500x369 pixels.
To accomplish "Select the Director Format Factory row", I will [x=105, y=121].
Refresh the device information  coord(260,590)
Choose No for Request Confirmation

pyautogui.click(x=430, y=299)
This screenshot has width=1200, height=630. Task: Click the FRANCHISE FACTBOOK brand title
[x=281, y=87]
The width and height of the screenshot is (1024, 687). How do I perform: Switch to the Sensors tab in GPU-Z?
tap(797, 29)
☆ ☆ ☆ ☆
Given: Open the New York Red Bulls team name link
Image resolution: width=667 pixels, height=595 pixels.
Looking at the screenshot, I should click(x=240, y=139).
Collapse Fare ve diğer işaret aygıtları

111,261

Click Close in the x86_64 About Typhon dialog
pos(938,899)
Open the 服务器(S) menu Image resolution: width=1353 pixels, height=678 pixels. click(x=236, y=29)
☆ ☆ ☆ ☆
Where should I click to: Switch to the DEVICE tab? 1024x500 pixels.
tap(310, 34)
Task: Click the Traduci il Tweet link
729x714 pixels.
☆ ☆ ☆ ☆
Your objective
Search the records for the word "link". Copy each line where it appears.

Solution to this exercise
Given: Open the New York Red Bulls team name link
Task: Click the Traduci il Tweet link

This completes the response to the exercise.